EXERCISE:
Transcribe every record verbatim.

DATA TO USE:
BEGIN

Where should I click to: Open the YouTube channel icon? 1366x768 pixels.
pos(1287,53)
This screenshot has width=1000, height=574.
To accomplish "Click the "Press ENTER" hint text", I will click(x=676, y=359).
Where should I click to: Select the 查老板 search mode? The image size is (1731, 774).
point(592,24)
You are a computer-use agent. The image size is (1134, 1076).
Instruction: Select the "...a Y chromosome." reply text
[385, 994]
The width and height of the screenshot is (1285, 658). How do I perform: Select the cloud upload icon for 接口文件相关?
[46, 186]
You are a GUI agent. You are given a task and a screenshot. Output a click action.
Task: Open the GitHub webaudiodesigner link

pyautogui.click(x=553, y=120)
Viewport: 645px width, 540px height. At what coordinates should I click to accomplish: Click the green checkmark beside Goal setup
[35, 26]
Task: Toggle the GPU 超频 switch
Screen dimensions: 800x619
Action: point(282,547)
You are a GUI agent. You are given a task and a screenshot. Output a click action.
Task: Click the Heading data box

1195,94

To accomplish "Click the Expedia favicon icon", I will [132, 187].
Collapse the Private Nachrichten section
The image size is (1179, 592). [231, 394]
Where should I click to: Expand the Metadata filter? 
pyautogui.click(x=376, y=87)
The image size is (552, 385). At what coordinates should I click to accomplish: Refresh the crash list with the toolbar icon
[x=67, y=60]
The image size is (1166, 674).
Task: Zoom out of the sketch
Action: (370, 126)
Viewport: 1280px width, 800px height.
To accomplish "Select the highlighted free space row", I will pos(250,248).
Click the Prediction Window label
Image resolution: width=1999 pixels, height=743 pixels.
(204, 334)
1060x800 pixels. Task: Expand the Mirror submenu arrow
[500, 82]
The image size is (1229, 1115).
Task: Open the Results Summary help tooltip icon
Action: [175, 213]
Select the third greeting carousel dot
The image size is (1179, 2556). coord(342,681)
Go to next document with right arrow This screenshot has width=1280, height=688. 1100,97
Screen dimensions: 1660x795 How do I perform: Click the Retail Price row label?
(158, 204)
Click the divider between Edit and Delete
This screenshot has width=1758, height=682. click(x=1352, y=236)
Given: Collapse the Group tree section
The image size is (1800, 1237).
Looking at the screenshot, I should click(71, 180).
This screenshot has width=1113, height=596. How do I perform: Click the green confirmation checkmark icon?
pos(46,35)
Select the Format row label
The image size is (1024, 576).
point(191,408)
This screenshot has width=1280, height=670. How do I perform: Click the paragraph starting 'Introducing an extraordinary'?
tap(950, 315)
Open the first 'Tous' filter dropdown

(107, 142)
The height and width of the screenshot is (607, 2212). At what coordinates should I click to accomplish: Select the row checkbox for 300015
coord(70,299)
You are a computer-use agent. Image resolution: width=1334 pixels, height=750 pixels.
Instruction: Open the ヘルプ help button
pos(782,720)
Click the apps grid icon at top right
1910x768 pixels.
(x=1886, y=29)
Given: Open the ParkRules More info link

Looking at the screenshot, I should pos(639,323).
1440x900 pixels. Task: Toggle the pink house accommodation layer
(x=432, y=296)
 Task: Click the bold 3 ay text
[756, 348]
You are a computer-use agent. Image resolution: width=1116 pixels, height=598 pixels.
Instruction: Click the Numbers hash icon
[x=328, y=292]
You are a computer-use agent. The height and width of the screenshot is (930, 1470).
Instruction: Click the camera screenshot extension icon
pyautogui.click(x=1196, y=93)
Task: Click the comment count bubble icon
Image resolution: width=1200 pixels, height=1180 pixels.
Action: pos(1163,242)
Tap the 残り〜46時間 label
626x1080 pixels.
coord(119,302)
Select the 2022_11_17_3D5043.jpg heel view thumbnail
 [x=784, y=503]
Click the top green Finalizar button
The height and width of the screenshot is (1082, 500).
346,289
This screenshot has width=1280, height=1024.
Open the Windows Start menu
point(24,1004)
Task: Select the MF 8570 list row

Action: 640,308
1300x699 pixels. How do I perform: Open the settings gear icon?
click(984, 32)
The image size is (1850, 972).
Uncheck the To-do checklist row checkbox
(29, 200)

END

PROBLEM SOLUTION:
Where should I click to: Open the YouTube channel icon? 1366x768 pixels.
pos(1287,53)
This screenshot has width=1000, height=574.
To accomplish "Click the "Press ENTER" hint text", I will click(x=676, y=359).
Where should I click to: Select the 查老板 search mode? The image size is (1731, 774).
point(592,24)
You are a computer-use agent. The image size is (1134, 1076).
Instruction: Select the "...a Y chromosome." reply text
[385, 994]
The width and height of the screenshot is (1285, 658). How do I perform: Select the cloud upload icon for 接口文件相关?
[46, 186]
You are a GUI agent. You are given a task and a screenshot. Output a click action.
Task: Open the GitHub webaudiodesigner link

pyautogui.click(x=553, y=120)
Viewport: 645px width, 540px height. At what coordinates should I click to accomplish: Click the green checkmark beside Goal setup
[35, 26]
Task: Toggle the GPU 超频 switch
Screen dimensions: 800x619
Action: point(282,547)
You are a GUI agent. You are given a task and a screenshot. Output a click action.
Task: Click the Heading data box

1195,94

To accomplish "Click the Expedia favicon icon", I will [132, 187].
Collapse the Private Nachrichten section
The image size is (1179, 592). [231, 394]
Where should I click to: Expand the Metadata filter? 
pyautogui.click(x=376, y=87)
The image size is (552, 385). At what coordinates should I click to accomplish: Refresh the crash list with the toolbar icon
[x=67, y=60]
The image size is (1166, 674).
Task: Zoom out of the sketch
Action: (370, 126)
Viewport: 1280px width, 800px height.
To accomplish "Select the highlighted free space row", I will pos(250,248).
Click the Prediction Window label
Image resolution: width=1999 pixels, height=743 pixels.
(204, 334)
1060x800 pixels. Task: Expand the Mirror submenu arrow
[500, 82]
The image size is (1229, 1115).
Task: Open the Results Summary help tooltip icon
Action: [175, 213]
Select the third greeting carousel dot
The image size is (1179, 2556). coord(342,681)
Go to next document with right arrow This screenshot has width=1280, height=688. 1100,97
Screen dimensions: 1660x795 How do I perform: Click the Retail Price row label?
(158, 204)
Click the divider between Edit and Delete
This screenshot has width=1758, height=682. click(x=1352, y=236)
Given: Collapse the Group tree section
The image size is (1800, 1237).
Looking at the screenshot, I should click(71, 180).
This screenshot has width=1113, height=596. How do I perform: Click the green confirmation checkmark icon?
pos(46,35)
Select the Format row label
The image size is (1024, 576).
point(191,408)
This screenshot has width=1280, height=670. How do I perform: Click the paragraph starting 'Introducing an extraordinary'?
tap(950, 315)
Open the first 'Tous' filter dropdown

(107, 142)
The height and width of the screenshot is (607, 2212). At what coordinates should I click to accomplish: Select the row checkbox for 300015
coord(70,299)
You are a computer-use agent. Image resolution: width=1334 pixels, height=750 pixels.
Instruction: Open the ヘルプ help button
pos(782,720)
Click the apps grid icon at top right
1910x768 pixels.
(x=1886, y=29)
Given: Open the ParkRules More info link

Looking at the screenshot, I should pos(639,323).
1440x900 pixels. Task: Toggle the pink house accommodation layer
(x=432, y=296)
 Task: Click the bold 3 ay text
[756, 348]
You are a computer-use agent. Image resolution: width=1116 pixels, height=598 pixels.
Instruction: Click the Numbers hash icon
[x=328, y=292]
You are a computer-use agent. The height and width of the screenshot is (930, 1470).
Instruction: Click the camera screenshot extension icon
pyautogui.click(x=1196, y=93)
Task: Click the comment count bubble icon
Image resolution: width=1200 pixels, height=1180 pixels.
Action: pos(1163,242)
Tap the 残り〜46時間 label
626x1080 pixels.
coord(119,302)
Select the 2022_11_17_3D5043.jpg heel view thumbnail
 [x=784, y=503]
Click the top green Finalizar button
The height and width of the screenshot is (1082, 500).
346,289
This screenshot has width=1280, height=1024.
Open the Windows Start menu
point(24,1004)
Task: Select the MF 8570 list row

Action: 640,308
1300x699 pixels. How do I perform: Open the settings gear icon?
click(984, 32)
The image size is (1850, 972).
Uncheck the To-do checklist row checkbox
(29, 200)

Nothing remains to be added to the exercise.